世紀の空売りは評判も高い本ですが、その評判通り面白い本です。サブプライム関連商品の破綻に賭けた人たちを追った話で楽しく一気に読ませていただきました。

そんな世紀の空売りで、気になったのはマイケル・バーリのファンドの顧客です。

マイケル・バーリはこの本の主人公の1人です。
バーリについて簡単に説明すると、バーリは隻眼の医師です。相場予想があまりにも当たるものでファンドを立ち上げました。バーリのファンド立ち上げを待ちわびていた人から資金が殺到し、S&P500などと比べて驚異的なパフォーマンスを残しました。

しかし、その先こそが興味深いところです。
バーリが投資銀行などに先んじてサブプライム証券の破綻を確信し、破綻に賭けるポジションを取ります。
ところが、先んじすぎていたせいか、すぐにはサブプライム証券の破綻は起こりません。
それまでの驚異的なパフォーマンスと違ってファンドのパフォーマンスは過去のモノから大きく劣ったものになります。
その結果、バーリを信じて資金を託した投資家たちから罵詈雑言とも言えるような声がバーリに浴びせられたとのことです。
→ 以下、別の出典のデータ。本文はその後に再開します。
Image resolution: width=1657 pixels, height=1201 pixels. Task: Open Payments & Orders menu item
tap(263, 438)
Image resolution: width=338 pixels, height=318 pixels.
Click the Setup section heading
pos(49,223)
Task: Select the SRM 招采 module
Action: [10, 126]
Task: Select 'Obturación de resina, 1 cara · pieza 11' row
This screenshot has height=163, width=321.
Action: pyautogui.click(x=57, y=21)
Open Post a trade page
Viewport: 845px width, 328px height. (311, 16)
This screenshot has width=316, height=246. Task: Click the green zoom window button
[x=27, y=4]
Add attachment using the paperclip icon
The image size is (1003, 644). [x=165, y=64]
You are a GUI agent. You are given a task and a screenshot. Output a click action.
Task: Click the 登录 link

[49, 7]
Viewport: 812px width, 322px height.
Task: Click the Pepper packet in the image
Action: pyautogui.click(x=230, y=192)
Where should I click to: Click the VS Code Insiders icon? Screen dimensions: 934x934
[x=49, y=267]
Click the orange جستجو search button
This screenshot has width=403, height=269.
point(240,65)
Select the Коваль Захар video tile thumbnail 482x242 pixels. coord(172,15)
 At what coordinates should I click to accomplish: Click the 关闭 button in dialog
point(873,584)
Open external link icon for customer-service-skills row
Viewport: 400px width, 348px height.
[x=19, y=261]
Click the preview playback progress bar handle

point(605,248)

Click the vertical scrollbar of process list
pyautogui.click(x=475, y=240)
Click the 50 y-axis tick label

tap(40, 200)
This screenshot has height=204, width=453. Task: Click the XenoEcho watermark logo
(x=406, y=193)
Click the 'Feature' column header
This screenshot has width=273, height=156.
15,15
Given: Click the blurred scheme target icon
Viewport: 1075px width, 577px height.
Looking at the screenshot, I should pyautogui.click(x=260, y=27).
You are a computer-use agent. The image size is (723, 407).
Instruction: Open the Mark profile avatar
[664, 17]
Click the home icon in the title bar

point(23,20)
バーリのファンド運用はバーリの裁量に任せるという話だったにもかかわらず。
そして、サブプライム証券が破綻してバーリのファンドが大儲けしたにもかかわらず、罵詈雑言を浴びせた投資家から謝罪の言葉もなく、バーリは失意のうちにファンドを閉じた・・・

ここに、投資家のわがままさを感じてしまいます。投資家がどうあるべきかも考えさせられる話です。

読み物としてもおもしろいですし、考えさせられもする非常に良い本でした。